Mesela futbol sayfalarında futbolcular sakatlandığı zaman hala "sakat" denir; bunun aşağılayıcı bir şey olmadığı düşünülür. Ama üçüncü sayfa haberlerinde biri sakat kaldığında hemen "engelli" olur. Kısacası bu karşı tarafa ayrımcılık yapıp yapmamakla ilgili. Sakata "sakat" demek ayrımcılık değil, bunu yapmayan bilir. Ama karşısındakini aşağı gören bunu gizlemek ve kibar görünmek için ne dediğine dikkat ederek engelli der.
Poyraz: Engelli, kişiye değil topluma vurgu yapar
Şükrü Poyraz (Türkiye Sakatlar Derneği): Dernek olarak 50 yıllık ismimiz var bunu değiştirmek istemiyoruz. Ama söylem ve yaklaşım olarak sakat ve özürlü kelimesinin kişiyi yanlış tanımladığını düşünüyoruz. Engelli ise kişiyi ortamıyla beraber değerlendiren, onun yaşadıkları problemlerin etrafındaki koşullardan kaynaklandığını gösteren bir kavram. Bu yüzden de "engelli" kavramının kamuda kullanılması için yıllarca çalıştık.

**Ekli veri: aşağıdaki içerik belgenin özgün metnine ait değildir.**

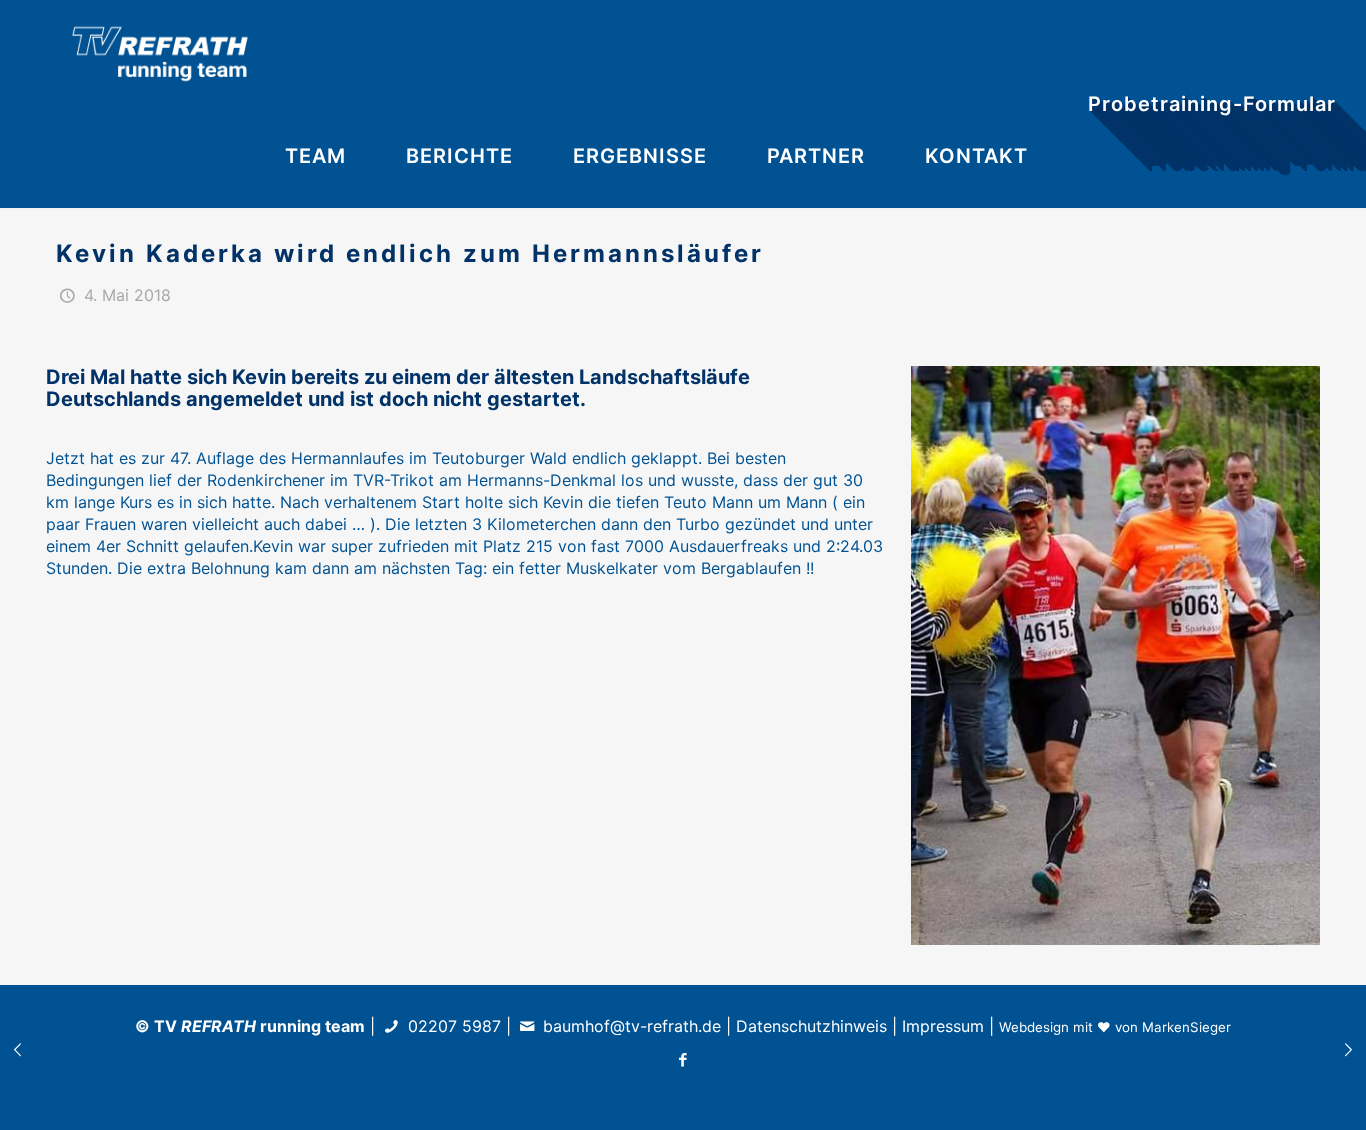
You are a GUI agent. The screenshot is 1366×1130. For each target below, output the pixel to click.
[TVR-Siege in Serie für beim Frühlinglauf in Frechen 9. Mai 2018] (1348, 1050)
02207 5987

İçli: Sakat ve özürlüye özel bir tepkimiz yok
Turhan İçli (Engelliler Konfederasyonu Başkanı): Adımızdan da anlaşılabileceği gibi bu kavramı tercih ediyoruz. Ama isim değişince özü değişmez. Burada bir makyaj yapılmak isteniyor. Biz sonuçta bir halk örgütüyüz. Halk iletişim kurmak için ne kullanılıyorsa o kavramlarından yararlanıyoruz. Sakat, kör, sağır sözcüklerine özel olarak tepkimiz yok. Sakatlık, körlük, sağırlık, özürlülük sözcüğü bireyin eksikliğine vurgu yapıyor. Kültürek ve teknolojik gelişmelerin son raddede olduğu çağımızda hala sorunlar yaşanıyorsa bu toplumdaki engellerden kaynaklanıyor. Mesela Körler Derneği'nin ismini bu saatten sonra değiştirmeyeceğiz.
Dünya Sağlık Örgütü'nün tanımı
Dünya Sağlık Örgütü (WHO) 1980'den beri üç kademeli bir modelden hareket ederek geliştirdiği tanımı uluslararası bir standart olarak kabul ediliyor. Bu tanımlamaya göre engellilik üç aşamadan sonra ortaya çıkıyor. Önce kişide herhangi bir hasar (impairment [bozulma, hasar]) meydana gelir, bunun ardından ortaya fonksiyonel kısıtlılık çıkar (disability [sakatlık, yetersizlik]) ve bunun sonucunda sosyal daralma (handicap [engelli, engellenmiş]) gerçekleşir. (NV)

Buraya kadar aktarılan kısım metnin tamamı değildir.